Dataset entries:
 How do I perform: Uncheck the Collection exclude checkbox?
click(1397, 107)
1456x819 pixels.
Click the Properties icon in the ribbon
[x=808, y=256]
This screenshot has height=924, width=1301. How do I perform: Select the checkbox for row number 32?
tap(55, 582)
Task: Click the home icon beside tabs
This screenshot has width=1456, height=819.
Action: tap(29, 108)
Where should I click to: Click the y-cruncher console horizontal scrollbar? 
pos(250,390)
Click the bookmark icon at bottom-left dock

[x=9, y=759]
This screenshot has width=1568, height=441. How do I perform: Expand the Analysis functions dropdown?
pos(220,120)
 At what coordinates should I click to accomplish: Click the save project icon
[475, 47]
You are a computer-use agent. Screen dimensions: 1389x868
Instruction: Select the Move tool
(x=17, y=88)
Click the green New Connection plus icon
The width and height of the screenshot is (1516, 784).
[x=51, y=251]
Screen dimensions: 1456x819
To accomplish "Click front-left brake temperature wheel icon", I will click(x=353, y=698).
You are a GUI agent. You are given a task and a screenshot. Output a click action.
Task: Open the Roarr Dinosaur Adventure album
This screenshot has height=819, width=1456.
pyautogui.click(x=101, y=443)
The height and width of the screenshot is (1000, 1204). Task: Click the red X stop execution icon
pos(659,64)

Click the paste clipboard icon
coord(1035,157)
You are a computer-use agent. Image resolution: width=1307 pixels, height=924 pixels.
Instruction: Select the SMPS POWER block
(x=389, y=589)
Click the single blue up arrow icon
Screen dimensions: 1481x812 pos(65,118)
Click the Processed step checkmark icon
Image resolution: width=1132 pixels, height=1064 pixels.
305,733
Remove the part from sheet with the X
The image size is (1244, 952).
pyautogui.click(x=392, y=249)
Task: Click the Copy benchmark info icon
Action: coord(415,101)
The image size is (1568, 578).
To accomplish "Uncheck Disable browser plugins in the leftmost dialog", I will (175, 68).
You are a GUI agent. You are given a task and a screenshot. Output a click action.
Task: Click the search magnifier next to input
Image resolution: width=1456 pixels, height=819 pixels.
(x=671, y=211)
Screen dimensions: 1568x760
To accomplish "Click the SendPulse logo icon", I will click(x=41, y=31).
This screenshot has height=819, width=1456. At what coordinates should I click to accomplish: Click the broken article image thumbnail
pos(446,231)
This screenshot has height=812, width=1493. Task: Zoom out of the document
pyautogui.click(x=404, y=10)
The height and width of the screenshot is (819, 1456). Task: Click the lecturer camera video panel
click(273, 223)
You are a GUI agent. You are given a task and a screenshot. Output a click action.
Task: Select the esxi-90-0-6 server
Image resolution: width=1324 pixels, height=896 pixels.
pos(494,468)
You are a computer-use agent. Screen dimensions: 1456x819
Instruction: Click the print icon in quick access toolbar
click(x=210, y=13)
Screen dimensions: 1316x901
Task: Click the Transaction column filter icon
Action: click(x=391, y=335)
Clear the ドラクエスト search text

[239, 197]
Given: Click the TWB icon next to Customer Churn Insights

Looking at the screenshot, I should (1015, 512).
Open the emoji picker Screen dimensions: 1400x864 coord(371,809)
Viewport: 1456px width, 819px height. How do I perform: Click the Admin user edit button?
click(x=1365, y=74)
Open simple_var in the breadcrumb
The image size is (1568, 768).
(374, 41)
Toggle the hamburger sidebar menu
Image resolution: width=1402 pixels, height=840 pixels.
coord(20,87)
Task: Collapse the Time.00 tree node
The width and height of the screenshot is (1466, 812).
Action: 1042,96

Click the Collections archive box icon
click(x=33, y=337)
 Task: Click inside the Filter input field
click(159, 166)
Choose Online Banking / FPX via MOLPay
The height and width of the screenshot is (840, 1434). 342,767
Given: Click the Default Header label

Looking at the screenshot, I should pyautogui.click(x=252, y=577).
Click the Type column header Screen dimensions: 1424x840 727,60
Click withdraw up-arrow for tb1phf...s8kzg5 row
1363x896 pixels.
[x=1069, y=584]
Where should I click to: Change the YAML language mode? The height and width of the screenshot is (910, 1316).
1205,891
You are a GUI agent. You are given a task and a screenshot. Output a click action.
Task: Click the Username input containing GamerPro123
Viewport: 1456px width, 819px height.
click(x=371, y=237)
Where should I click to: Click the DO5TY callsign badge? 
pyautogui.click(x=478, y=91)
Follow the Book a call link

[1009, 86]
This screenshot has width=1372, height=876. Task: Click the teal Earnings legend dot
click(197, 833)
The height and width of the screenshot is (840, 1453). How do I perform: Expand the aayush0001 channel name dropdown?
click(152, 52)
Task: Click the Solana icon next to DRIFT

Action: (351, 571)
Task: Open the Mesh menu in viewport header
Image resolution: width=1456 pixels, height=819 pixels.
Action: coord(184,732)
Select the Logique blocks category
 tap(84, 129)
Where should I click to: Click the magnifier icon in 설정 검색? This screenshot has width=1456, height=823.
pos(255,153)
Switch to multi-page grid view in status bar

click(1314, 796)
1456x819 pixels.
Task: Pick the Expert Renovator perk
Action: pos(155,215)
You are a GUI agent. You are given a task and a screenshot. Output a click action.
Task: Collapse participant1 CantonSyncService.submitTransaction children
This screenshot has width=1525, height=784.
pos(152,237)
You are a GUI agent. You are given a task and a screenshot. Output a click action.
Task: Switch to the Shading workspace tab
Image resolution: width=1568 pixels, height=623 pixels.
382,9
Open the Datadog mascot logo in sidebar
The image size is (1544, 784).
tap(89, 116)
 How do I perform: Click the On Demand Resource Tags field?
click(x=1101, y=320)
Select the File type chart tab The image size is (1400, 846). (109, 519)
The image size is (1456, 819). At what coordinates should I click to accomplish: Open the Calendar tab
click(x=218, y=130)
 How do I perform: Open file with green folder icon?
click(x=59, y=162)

→ What is required
Word for word, write out each of the records shown above.

→ Exercise solution
 How do I perform: Uncheck the Collection exclude checkbox?
click(1397, 107)
1456x819 pixels.
Click the Properties icon in the ribbon
[x=808, y=256]
This screenshot has height=924, width=1301. How do I perform: Select the checkbox for row number 32?
tap(55, 582)
Task: Click the home icon beside tabs
This screenshot has width=1456, height=819.
Action: tap(29, 108)
Where should I click to: Click the y-cruncher console horizontal scrollbar? 
pos(250,390)
Click the bookmark icon at bottom-left dock

[x=9, y=759]
This screenshot has width=1568, height=441. How do I perform: Expand the Analysis functions dropdown?
pos(220,120)
 At what coordinates should I click to accomplish: Click the save project icon
[475, 47]
You are a computer-use agent. Screen dimensions: 1389x868
Instruction: Select the Move tool
(x=17, y=88)
Click the green New Connection plus icon
The width and height of the screenshot is (1516, 784).
[x=51, y=251]
Screen dimensions: 1456x819
To accomplish "Click front-left brake temperature wheel icon", I will click(x=353, y=698).
You are a GUI agent. You are given a task and a screenshot. Output a click action.
Task: Open the Roarr Dinosaur Adventure album
This screenshot has height=819, width=1456.
pyautogui.click(x=101, y=443)
The height and width of the screenshot is (1000, 1204). Task: Click the red X stop execution icon
pos(659,64)

Click the paste clipboard icon
coord(1035,157)
You are a computer-use agent. Image resolution: width=1307 pixels, height=924 pixels.
Instruction: Select the SMPS POWER block
(x=389, y=589)
Click the single blue up arrow icon
Screen dimensions: 1481x812 pos(65,118)
Click the Processed step checkmark icon
Image resolution: width=1132 pixels, height=1064 pixels.
305,733
Remove the part from sheet with the X
The image size is (1244, 952).
pyautogui.click(x=392, y=249)
Task: Click the Copy benchmark info icon
Action: coord(415,101)
The image size is (1568, 578).
To accomplish "Uncheck Disable browser plugins in the leftmost dialog", I will (175, 68).
You are a GUI agent. You are given a task and a screenshot. Output a click action.
Task: Click the search magnifier next to input
Image resolution: width=1456 pixels, height=819 pixels.
(x=671, y=211)
Screen dimensions: 1568x760
To accomplish "Click the SendPulse logo icon", I will click(x=41, y=31).
This screenshot has height=819, width=1456. At what coordinates should I click to accomplish: Click the broken article image thumbnail
pos(446,231)
This screenshot has height=812, width=1493. Task: Zoom out of the document
pyautogui.click(x=404, y=10)
The height and width of the screenshot is (819, 1456). Task: Click the lecturer camera video panel
click(273, 223)
You are a GUI agent. You are given a task and a screenshot. Output a click action.
Task: Select the esxi-90-0-6 server
Image resolution: width=1324 pixels, height=896 pixels.
pos(494,468)
You are a computer-use agent. Screen dimensions: 1456x819
Instruction: Click the print icon in quick access toolbar
click(x=210, y=13)
Screen dimensions: 1316x901
Task: Click the Transaction column filter icon
Action: click(x=391, y=335)
Clear the ドラクエスト search text

[239, 197]
Given: Click the TWB icon next to Customer Churn Insights

Looking at the screenshot, I should (1015, 512).
Open the emoji picker Screen dimensions: 1400x864 coord(371,809)
Viewport: 1456px width, 819px height. How do I perform: Click the Admin user edit button?
click(x=1365, y=74)
Open simple_var in the breadcrumb
The image size is (1568, 768).
(374, 41)
Toggle the hamburger sidebar menu
Image resolution: width=1402 pixels, height=840 pixels.
coord(20,87)
Task: Collapse the Time.00 tree node
The width and height of the screenshot is (1466, 812).
Action: 1042,96

Click the Collections archive box icon
click(x=33, y=337)
 Task: Click inside the Filter input field
click(159, 166)
Choose Online Banking / FPX via MOLPay
The height and width of the screenshot is (840, 1434). 342,767
Given: Click the Default Header label

Looking at the screenshot, I should pyautogui.click(x=252, y=577).
Click the Type column header Screen dimensions: 1424x840 727,60
Click withdraw up-arrow for tb1phf...s8kzg5 row
1363x896 pixels.
[x=1069, y=584]
Where should I click to: Change the YAML language mode? The height and width of the screenshot is (910, 1316).
1205,891
You are a GUI agent. You are given a task and a screenshot. Output a click action.
Task: Click the Username input containing GamerPro123
Viewport: 1456px width, 819px height.
click(x=371, y=237)
Where should I click to: Click the DO5TY callsign badge? 
pyautogui.click(x=478, y=91)
Follow the Book a call link

[1009, 86]
This screenshot has width=1372, height=876. Task: Click the teal Earnings legend dot
click(197, 833)
The height and width of the screenshot is (840, 1453). How do I perform: Expand the aayush0001 channel name dropdown?
click(152, 52)
Task: Click the Solana icon next to DRIFT

Action: (351, 571)
Task: Open the Mesh menu in viewport header
Image resolution: width=1456 pixels, height=819 pixels.
Action: coord(184,732)
Select the Logique blocks category
 tap(84, 129)
Where should I click to: Click the magnifier icon in 설정 검색? This screenshot has width=1456, height=823.
pos(255,153)
Switch to multi-page grid view in status bar

click(1314, 796)
1456x819 pixels.
Task: Pick the Expert Renovator perk
Action: pos(155,215)
You are a GUI agent. You are given a task and a screenshot. Output a click action.
Task: Collapse participant1 CantonSyncService.submitTransaction children
This screenshot has width=1525, height=784.
pos(152,237)
You are a GUI agent. You are given a task and a screenshot. Output a click action.
Task: Switch to the Shading workspace tab
Image resolution: width=1568 pixels, height=623 pixels.
382,9
Open the Datadog mascot logo in sidebar
The image size is (1544, 784).
tap(89, 116)
 How do I perform: Click the On Demand Resource Tags field?
click(x=1101, y=320)
Select the File type chart tab The image size is (1400, 846). (109, 519)
The image size is (1456, 819). At what coordinates should I click to accomplish: Open the Calendar tab
click(x=218, y=130)
 How do I perform: Open file with green folder icon?
click(x=59, y=162)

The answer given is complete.